> [DIRECTIVE] Please give the lines of the records from the line with "has height=1512, width=2420." through the line with "center [145, 1522]." as a numbered list, leaving out any blank lines.

Raw records:
▬▬▬▬▬▬▬▬▬▬

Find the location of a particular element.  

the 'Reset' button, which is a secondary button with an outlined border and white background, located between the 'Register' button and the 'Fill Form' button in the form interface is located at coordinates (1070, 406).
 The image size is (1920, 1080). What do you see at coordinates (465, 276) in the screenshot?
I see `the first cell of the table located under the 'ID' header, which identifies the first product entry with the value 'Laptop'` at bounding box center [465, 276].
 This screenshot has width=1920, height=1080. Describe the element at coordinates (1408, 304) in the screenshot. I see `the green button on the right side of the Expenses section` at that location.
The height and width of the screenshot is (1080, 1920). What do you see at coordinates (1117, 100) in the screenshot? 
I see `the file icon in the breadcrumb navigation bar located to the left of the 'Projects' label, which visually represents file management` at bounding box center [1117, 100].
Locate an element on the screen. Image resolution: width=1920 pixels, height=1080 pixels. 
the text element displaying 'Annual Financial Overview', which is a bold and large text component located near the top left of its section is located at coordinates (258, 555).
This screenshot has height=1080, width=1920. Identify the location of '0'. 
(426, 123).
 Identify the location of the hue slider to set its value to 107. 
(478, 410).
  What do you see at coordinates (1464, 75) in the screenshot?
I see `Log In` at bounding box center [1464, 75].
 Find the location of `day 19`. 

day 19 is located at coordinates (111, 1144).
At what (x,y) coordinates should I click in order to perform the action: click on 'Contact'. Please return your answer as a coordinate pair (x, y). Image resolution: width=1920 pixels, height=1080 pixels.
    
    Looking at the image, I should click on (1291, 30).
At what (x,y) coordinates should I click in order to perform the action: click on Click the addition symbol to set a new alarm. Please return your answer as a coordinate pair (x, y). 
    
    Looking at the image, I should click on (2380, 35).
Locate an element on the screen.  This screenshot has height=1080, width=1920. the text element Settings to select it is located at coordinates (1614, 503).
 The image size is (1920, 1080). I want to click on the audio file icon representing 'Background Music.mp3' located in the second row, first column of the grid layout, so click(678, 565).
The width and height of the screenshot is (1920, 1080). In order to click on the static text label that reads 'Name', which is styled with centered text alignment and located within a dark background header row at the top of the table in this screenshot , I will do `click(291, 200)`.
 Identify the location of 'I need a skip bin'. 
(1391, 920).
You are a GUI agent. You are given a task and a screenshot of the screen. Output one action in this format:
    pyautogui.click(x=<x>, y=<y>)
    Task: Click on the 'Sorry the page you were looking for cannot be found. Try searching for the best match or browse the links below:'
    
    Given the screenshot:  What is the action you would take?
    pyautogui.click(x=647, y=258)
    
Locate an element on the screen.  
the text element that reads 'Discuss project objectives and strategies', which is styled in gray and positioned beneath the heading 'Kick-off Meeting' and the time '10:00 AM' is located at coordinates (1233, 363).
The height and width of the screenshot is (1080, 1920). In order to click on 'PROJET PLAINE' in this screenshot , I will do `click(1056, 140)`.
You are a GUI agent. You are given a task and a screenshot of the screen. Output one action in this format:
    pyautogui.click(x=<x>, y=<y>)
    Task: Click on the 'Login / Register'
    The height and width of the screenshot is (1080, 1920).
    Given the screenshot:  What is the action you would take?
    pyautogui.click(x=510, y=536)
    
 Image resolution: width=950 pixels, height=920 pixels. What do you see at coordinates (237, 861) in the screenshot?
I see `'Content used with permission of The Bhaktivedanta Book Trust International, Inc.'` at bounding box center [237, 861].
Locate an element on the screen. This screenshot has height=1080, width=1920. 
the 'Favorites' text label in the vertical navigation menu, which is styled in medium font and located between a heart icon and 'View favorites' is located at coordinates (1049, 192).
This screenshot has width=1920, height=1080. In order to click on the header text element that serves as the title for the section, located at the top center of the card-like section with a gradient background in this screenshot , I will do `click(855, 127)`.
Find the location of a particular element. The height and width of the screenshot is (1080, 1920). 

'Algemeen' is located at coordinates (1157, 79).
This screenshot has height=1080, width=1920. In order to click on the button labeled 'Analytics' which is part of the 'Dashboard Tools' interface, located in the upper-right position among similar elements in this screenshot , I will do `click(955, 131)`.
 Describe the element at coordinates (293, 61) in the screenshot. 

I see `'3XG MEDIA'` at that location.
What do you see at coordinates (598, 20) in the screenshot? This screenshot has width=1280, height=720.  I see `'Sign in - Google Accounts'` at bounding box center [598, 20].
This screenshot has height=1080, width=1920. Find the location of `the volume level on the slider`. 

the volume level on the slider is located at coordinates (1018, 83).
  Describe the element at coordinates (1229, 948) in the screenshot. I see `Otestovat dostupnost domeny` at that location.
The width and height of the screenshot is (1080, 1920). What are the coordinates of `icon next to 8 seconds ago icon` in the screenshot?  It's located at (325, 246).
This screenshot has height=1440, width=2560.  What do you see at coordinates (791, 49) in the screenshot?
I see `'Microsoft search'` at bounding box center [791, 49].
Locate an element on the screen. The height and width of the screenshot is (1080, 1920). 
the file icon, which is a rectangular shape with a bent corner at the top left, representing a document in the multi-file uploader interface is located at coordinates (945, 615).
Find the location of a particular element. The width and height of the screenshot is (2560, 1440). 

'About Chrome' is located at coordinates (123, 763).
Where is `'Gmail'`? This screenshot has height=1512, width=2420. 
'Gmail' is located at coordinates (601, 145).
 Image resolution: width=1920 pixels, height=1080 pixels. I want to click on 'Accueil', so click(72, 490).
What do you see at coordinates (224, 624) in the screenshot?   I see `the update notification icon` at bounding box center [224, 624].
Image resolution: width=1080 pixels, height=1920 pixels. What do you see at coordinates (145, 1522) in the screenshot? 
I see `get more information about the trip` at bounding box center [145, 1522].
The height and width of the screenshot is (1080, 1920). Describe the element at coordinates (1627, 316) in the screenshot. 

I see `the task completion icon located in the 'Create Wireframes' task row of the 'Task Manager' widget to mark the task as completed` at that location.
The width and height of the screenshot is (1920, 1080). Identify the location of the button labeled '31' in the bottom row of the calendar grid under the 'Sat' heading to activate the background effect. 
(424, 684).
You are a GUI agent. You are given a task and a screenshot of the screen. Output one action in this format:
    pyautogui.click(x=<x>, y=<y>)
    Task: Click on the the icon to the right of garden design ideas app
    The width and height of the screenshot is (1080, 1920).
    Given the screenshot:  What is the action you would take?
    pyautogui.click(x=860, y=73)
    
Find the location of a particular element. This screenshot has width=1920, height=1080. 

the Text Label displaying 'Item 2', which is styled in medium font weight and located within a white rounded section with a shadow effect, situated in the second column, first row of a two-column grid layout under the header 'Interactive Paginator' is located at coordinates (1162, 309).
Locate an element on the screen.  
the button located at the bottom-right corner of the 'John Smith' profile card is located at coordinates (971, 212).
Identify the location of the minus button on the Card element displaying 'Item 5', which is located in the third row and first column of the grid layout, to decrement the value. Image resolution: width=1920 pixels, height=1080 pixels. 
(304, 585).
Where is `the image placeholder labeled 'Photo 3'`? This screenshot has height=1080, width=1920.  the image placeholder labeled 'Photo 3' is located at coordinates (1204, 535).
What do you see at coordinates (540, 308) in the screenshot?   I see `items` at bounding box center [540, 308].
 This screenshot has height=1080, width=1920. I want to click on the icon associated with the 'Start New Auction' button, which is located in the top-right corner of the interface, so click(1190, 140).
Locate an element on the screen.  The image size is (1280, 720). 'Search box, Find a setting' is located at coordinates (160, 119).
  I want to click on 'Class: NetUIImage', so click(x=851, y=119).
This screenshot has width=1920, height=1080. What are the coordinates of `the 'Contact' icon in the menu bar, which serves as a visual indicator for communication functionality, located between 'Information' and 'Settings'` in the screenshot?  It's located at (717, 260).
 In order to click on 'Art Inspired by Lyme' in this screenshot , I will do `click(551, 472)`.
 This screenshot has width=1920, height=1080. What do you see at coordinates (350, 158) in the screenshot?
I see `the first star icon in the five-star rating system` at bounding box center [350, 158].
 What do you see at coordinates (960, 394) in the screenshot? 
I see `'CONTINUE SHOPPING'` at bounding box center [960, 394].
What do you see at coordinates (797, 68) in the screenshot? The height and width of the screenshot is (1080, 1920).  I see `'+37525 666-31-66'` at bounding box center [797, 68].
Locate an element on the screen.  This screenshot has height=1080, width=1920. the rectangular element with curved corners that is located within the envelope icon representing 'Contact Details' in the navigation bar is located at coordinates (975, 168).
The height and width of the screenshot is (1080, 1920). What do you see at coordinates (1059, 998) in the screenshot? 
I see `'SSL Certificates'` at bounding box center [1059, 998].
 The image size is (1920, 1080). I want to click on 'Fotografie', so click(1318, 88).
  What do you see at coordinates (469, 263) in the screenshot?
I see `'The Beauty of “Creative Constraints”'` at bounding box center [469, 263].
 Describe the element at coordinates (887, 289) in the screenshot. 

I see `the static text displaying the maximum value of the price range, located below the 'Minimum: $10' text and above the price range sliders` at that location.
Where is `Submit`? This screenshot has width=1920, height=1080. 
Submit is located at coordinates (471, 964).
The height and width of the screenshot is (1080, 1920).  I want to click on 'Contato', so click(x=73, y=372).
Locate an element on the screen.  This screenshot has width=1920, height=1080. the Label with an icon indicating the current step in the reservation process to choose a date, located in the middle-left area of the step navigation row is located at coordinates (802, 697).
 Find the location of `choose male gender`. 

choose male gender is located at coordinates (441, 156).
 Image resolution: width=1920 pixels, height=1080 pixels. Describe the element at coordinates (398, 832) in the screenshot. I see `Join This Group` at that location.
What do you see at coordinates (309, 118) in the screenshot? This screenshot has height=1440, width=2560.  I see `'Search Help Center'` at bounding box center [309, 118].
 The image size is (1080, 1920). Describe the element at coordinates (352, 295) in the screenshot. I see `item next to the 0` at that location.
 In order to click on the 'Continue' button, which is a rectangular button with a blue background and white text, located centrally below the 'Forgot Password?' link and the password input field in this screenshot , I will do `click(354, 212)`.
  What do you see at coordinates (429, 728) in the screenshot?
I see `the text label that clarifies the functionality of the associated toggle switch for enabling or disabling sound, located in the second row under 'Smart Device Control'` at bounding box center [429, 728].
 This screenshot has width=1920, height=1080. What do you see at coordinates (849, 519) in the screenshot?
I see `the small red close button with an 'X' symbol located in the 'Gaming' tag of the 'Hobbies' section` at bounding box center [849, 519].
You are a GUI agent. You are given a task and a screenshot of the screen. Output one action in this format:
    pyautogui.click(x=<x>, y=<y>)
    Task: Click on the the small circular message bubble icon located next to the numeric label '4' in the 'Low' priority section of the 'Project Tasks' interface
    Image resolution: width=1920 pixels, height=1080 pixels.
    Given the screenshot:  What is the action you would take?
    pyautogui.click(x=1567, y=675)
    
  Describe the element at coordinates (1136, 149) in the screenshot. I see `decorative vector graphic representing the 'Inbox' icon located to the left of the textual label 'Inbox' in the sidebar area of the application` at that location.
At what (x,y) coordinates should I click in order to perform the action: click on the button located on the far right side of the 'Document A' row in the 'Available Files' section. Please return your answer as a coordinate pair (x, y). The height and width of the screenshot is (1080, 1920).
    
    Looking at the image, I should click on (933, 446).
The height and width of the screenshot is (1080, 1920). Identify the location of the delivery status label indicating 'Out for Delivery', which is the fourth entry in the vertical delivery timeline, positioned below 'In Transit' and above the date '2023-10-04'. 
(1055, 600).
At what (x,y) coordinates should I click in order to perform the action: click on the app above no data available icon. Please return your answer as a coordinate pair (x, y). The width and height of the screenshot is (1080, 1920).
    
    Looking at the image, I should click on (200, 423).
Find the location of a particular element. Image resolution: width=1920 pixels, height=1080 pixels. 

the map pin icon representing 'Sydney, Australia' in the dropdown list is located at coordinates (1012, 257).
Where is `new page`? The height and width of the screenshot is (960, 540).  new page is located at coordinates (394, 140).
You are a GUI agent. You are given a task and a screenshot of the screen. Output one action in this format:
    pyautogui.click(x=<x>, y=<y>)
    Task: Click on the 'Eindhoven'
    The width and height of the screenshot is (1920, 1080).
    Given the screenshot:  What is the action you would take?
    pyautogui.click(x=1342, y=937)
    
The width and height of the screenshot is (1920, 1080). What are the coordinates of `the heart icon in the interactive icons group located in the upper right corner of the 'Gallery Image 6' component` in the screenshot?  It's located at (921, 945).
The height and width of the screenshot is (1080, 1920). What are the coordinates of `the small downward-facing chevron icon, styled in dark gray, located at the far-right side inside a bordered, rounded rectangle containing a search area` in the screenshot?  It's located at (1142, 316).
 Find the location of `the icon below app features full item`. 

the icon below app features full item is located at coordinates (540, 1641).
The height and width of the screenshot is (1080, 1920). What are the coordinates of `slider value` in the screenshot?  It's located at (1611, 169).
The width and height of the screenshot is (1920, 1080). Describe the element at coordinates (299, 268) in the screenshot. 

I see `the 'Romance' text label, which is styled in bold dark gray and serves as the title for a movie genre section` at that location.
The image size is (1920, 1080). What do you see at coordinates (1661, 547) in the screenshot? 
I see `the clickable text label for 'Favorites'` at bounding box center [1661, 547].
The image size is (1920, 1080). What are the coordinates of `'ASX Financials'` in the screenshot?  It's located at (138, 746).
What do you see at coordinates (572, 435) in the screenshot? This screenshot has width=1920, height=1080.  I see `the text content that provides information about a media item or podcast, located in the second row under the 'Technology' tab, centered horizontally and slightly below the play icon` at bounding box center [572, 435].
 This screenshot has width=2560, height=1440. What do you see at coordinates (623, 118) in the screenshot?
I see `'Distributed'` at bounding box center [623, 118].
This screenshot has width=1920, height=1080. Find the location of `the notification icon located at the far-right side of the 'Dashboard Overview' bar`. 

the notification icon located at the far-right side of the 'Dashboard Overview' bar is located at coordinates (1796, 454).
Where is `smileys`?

▬▬▬▬▬▬▬▬▬▬

> [SOLUTION FOR THIS EXERCISE]
1. Where is `'Gmail'`? This screenshot has height=1512, width=2420. 
2. 'Gmail' is located at coordinates (601, 145).
3.  Image resolution: width=1920 pixels, height=1080 pixels. I want to click on 'Accueil', so click(72, 490).
4. What do you see at coordinates (224, 624) in the screenshot?   I see `the update notification icon` at bounding box center [224, 624].
5. Image resolution: width=1080 pixels, height=1920 pixels. What do you see at coordinates (145, 1522) in the screenshot? 
6. I see `get more information about the trip` at bounding box center [145, 1522].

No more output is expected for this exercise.